Mi’kma’ki Dispersal Map

1600–1900

Tracing the forced movement, reclassification, and exportation of Mi’kmaw and Mi’kmaw-descended families across the Atlantic world.


Overview

This map documents the overlooked dispersal of Mi’kma’ki families who were relabeled, transported, or absorbed into other populations under colonial classification systems.

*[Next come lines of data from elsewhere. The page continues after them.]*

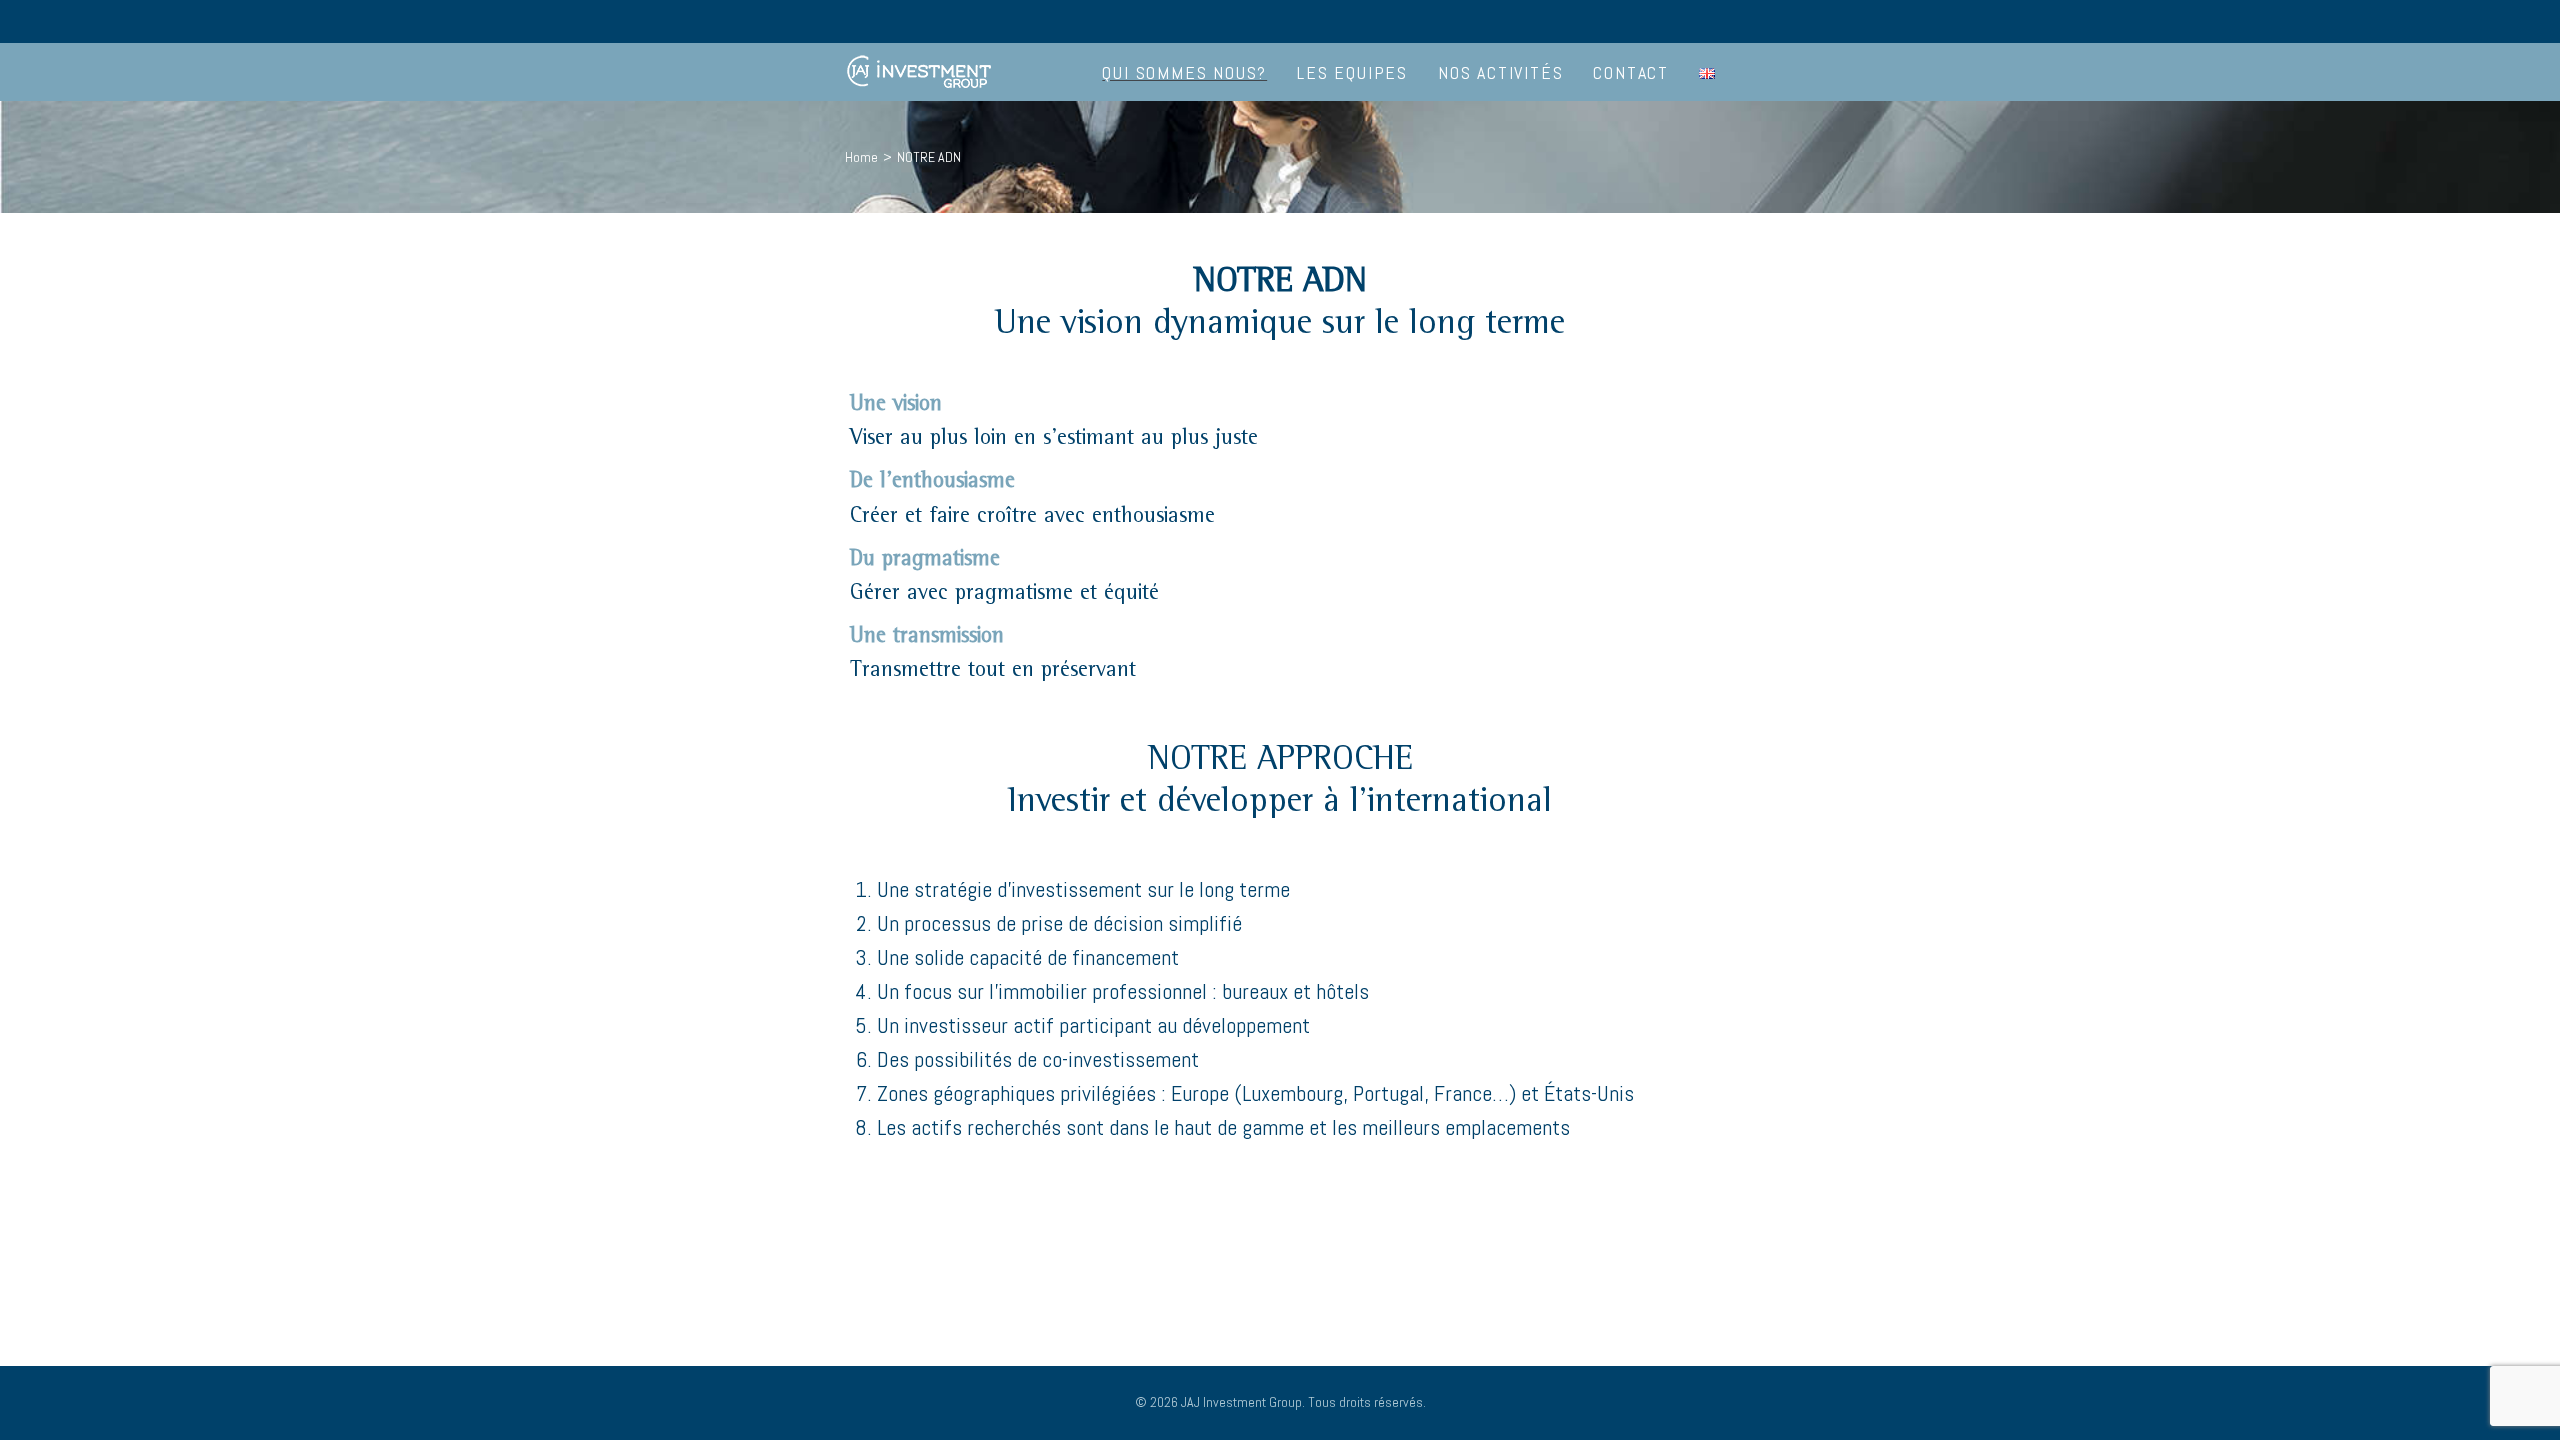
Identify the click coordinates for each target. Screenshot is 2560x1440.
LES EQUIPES (1352, 72)
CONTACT (1631, 72)
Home (861, 157)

Unlike traditional migration maps, this diagram follows export routes created by British administrators—routes that sent Native people outward from Nova Scotia into the Atlantic world.


Primary Dispersal Routes

1. Nova Scotia → New England (1600s–1800s)

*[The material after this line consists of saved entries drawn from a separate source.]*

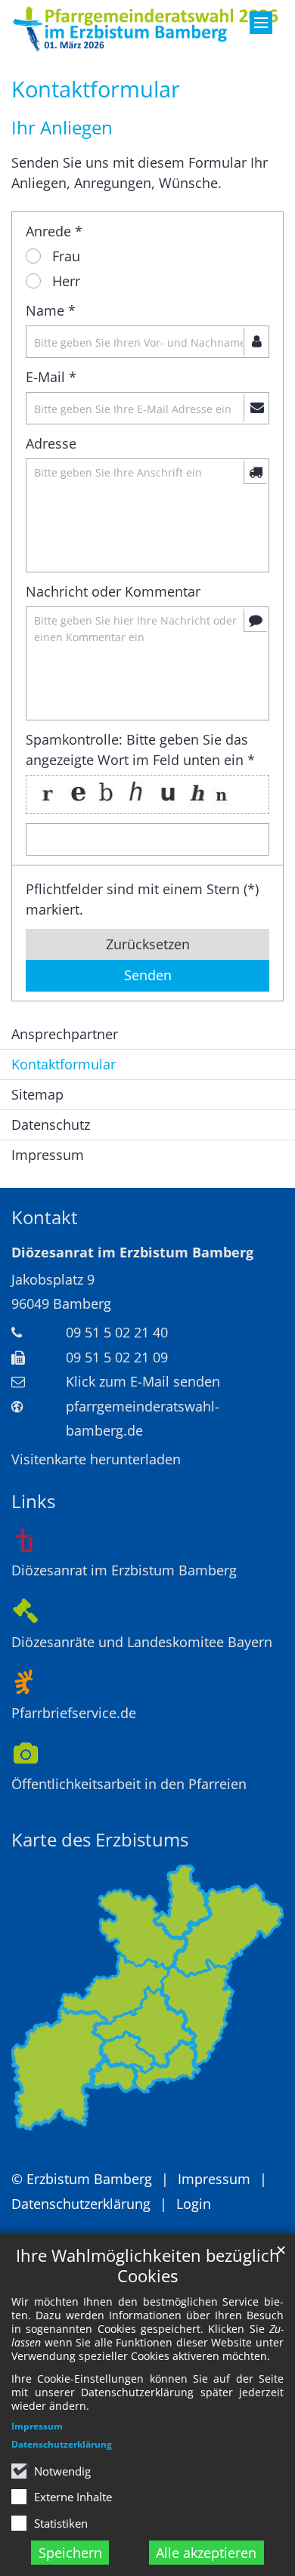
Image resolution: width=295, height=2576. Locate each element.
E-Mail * (51, 377)
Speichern (70, 2553)
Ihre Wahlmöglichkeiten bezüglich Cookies (148, 2265)
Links (33, 1501)
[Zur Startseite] (147, 29)
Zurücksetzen (148, 944)
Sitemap (37, 1094)
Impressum (37, 2426)
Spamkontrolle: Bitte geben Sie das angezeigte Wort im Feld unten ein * (140, 749)
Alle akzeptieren (206, 2553)
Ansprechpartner (64, 1034)
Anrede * (54, 231)
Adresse (51, 443)
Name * (51, 310)
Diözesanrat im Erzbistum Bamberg (132, 1252)
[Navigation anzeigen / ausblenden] (261, 22)
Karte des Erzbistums (99, 1839)
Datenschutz (50, 1124)
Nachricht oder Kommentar (113, 591)
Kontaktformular (95, 89)
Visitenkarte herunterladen (96, 1459)
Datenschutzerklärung (61, 2444)
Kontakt (44, 1217)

• Seasonal trade, kinship exchange, and later forced labor routes • Many Mi’kmaw, “tawny,” and “mulatto Indian” families absorbed into Massachusetts, Maine, and Rhode Island communities • Thousands mislabeled as “colored,” “mulatto,” or “free people of color”

2. Nova Scotia → Virginia & the Carolinas (1700s)

• Export of “servants,” many actually Indigenous • Reclassified as “Negro,” “Mulatto,” or “Free Black” upon arrival • Parallel process to the Virginia tribal erasures

3. Acadian–Mi’kmaw Expulsion → American South (1755–1764)

• Families taken as entire households (race not separated) • Sent to Pennsylvania, Maryland, Georgia, South Carolina, and Louisiana • Large Acadian–Native families absorbed into early Creole and Black populations

4. Nova Scotia → Sierra Leone (1792)

• People labeled “Free Black” included reclassified Mi’kmaq • Export under false racial identity • Creates the Atlantic loop back to Africa that confuses genealogies today

5. Nova Scotia → Caribbean (Lesser-Known Routes)

• Some mixed Acadian–Native families shipped to Caribbean islands • Later absorbed into “maroon” and “colored” categories • Severed from their Mi’kma’ki origins

Interpretation

What historians often present as “Black migration” into Nova Scotia was frequently the opposite: the export of Indigenous and Indigenous-mixed families under imposed racial labels. These dispersal pathways show how Mi’kmaw descendants appear in African American, Creole, Caribbean, and Sierra Leone populations.


Why This Matters

This map is not about speculation—it is about pattern recognition. Once reclassification becomes visible, the dispersal routes become obvious, and the suppressed history of Mi’kma’ki resurfaces.